Task to carry out: Each record is to be duplicated exactly, with nothing added.
(Beginning of Data to use)
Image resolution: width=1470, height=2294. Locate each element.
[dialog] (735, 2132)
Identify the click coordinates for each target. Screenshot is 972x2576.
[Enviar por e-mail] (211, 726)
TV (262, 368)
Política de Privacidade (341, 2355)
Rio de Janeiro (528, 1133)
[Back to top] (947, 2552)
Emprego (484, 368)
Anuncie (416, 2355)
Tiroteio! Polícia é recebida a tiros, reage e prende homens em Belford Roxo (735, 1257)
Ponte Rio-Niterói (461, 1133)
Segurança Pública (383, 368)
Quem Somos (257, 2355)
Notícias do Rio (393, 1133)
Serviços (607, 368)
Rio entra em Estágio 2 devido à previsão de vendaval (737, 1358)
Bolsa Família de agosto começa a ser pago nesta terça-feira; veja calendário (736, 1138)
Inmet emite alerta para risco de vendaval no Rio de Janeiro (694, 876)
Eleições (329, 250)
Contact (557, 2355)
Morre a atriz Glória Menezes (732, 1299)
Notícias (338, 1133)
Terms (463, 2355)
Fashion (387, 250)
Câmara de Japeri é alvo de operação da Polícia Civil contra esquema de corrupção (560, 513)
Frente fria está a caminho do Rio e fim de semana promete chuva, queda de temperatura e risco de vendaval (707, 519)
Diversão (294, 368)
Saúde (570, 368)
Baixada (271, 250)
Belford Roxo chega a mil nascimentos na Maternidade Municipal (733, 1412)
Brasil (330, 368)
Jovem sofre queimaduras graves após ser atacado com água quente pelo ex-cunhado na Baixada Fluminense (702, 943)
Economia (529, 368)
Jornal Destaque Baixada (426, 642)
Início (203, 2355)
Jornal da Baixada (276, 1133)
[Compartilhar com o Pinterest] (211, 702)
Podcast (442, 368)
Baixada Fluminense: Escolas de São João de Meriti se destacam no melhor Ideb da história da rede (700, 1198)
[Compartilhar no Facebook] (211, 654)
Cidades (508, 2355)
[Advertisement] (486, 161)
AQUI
(End of Data to use)
Task solution:
Image resolution: width=1470, height=2294. Locate each element.
[dialog] (735, 2132)
Identify the click coordinates for each target. Screenshot is 972x2576.
[Enviar por e-mail] (211, 726)
TV (262, 368)
Política de Privacidade (341, 2355)
Rio de Janeiro (528, 1133)
[Back to top] (947, 2552)
Emprego (484, 368)
Anuncie (416, 2355)
Tiroteio! Polícia é recebida a tiros, reage e prende homens em Belford Roxo (735, 1257)
Ponte Rio-Niterói (461, 1133)
Segurança Pública (383, 368)
Quem Somos (257, 2355)
Notícias do Rio (393, 1133)
Serviços (607, 368)
Rio entra em Estágio 2 devido à previsão de vendaval (737, 1358)
Bolsa Família de agosto começa a ser pago nesta terça-feira; veja calendário (736, 1138)
Inmet emite alerta para risco de vendaval no Rio de Janeiro (694, 876)
Eleições (329, 250)
Contact (557, 2355)
Morre a atriz Glória Menezes (732, 1299)
Notícias (338, 1133)
Terms (463, 2355)
Fashion (387, 250)
Câmara de Japeri é alvo de operação da Polícia Civil contra esquema de corrupção (560, 513)
Frente fria está a caminho do Rio e fim de semana promete chuva, queda de temperatura e risco de vendaval (707, 519)
Diversão (294, 368)
Saúde (570, 368)
Baixada (271, 250)
Belford Roxo chega a mil nascimentos na Maternidade Municipal (733, 1412)
Brasil (330, 368)
Jovem sofre queimaduras graves após ser atacado com água quente pelo ex-cunhado na Baixada Fluminense (702, 943)
Economia (529, 368)
Jornal Destaque Baixada (426, 642)
Início (203, 2355)
Jornal da Baixada (276, 1133)
[Compartilhar com o Pinterest] (211, 702)
Podcast (442, 368)
Baixada Fluminense: Escolas de São João de Meriti se destacam no melhor Ideb da história da rede (700, 1198)
[Compartilhar no Facebook] (211, 654)
Cidades (508, 2355)
[Advertisement] (486, 161)
AQUI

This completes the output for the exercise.